- **Extract**
- Opening Delimiter -
Habits as a mental LFU Cache
A discussion of improving day by day and taking advantage of life’s compounding effects is not complete without including habits. Habits help us constantly improve, but more importantly, achieve that improvement on auto-pilot, making long term consistency possible without much mental strain. This amazing ability of the human brain to rapidly recall such habits reminds me of an LFU cache (pronounced cash) in some ways. But first, what in the world is an LFU cache?
Simplified, a cache is a term often used in the computing world to describe
a hardware or software component that stores data so that future requests for that data can be served faster
The whole point of a cache is to make information retrieval as fast as possible, because data can exist in storage from which extraction is resource heavy. If you’ve ever purchased bulk goods from Costco and took a few items out to place in commonly used spaces like a pantry shelf, counter, or fridge, you are leveraging the power of caching by making it easier to retrieve these items. Your web browser caches commonly used websites and corresponding data - sometimes you will notice well frequented pages load much faster (and include more of your data) than novel ones. A common metric for deciding what to store in a cache is just by retrieval frequency; the more often you retrieve something, the more it can benefit from being stored in a cache. Also, a cache by definition has to be constrained in storage capacity, otherwise the benefits diminish. Imagine you storing your Costco items in a warehouse - that defeats the purpose of having a much smaller fridge/pantry to easily retrieve your items from!
- Closing Delimiter -
- **Data shown**
- Opening Delimiter -
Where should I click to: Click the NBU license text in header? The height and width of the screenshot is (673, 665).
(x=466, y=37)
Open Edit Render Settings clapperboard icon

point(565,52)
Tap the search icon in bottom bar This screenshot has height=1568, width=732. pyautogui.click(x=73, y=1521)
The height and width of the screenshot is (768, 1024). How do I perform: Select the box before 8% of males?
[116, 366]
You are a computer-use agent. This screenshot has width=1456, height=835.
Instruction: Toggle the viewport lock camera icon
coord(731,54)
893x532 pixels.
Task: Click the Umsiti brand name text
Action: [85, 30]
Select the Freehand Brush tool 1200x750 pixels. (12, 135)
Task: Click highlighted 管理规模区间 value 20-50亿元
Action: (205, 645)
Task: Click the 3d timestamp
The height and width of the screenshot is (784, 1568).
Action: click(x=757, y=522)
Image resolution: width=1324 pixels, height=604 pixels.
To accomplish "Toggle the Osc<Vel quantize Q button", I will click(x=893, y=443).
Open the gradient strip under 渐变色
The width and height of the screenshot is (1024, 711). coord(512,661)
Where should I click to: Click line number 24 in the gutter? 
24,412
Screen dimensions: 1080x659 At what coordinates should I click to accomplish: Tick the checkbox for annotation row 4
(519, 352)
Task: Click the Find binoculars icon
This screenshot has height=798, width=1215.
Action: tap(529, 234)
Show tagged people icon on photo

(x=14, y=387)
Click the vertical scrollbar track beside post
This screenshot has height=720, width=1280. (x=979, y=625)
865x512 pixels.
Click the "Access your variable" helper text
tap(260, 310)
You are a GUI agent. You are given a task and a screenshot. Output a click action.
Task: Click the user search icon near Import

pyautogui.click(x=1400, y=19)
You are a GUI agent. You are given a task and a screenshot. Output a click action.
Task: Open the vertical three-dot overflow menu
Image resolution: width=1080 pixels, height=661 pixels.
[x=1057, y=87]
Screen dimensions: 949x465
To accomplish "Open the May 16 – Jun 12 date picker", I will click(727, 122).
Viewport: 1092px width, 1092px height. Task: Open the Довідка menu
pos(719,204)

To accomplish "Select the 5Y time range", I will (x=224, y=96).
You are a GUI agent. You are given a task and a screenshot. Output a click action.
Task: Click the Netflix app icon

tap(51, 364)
- Closing Delimiter -
- **Required actions**
a: Copy the part of the essay on habits and LFU caches that runs from "Habits as a" through "an LFU cache?".
b: In the essay on habits and LFU caches, what common metric decides what gets stored in a cache?
c: Carry the essay on habits and LFU caches further, picking up after its final sentence.

- **Answers given**
a:
Habits as a mental LFU Cache
A discussion of improving day by day and taking advantage of life’s compounding effects is not complete without including habits. Habits help us constantly improve, but more importantly, achieve that improvement on auto-pilot, making long term consistency possible without much mental strain. This amazing ability of the human brain to rapidly recall such habits reminds me of an LFU cache (pronounced cash) in some ways. But first, what in the world is an LFU cache?

b: Retrieval frequency.

c:
So too does the brain cache frequently encountered thoughts and behaviors. Theres a reason that things you think about or do more often become so easy to retrieve from a mental cache that they become automatic. As Robert Cialdini would say, that is the brain’s click-whirr automatic processing occurring. The interesting thing here is due to our biological makeup, our brain’s cache comes pre-loaded with behaviors related to survival (for good reason). These behaviors sometimes lead to cognitive biases. The rest of the brain’s cache can be filled with habits, which if beneficial, can create automatic improvement.
However, they have to “make it” to the cache in the first place. Using the metric of retrieval frequency, this means that consistency of behavior has to reach a certain threshold to take a slot in our cache. This is why sometimes just a couple days of building a habit followed by a subsequent halt are meaningless - the habit won’t make it to the cache! But say the threshold is met, and the habit makes it into the cache. How does it stay there? That’s where the LFU comes in.
LFU is simply an acronym for Least Frequently Used, one of the metrics that describes how to remove items from a cache once it has reached capacity (you can use least/most recently used, smallest, largest, etc). Since cache storage is limited, the brain has a clever way of clearing (or intentionally forgetting) less frequent/important items. If your habit isn’t deemed as important enough, it will be cleared, and you will notice it will be much harder to continue the habit afterwards. But as consistency increases, the cached habit will be much harder to remove - definitely a good thing for beneficial habits.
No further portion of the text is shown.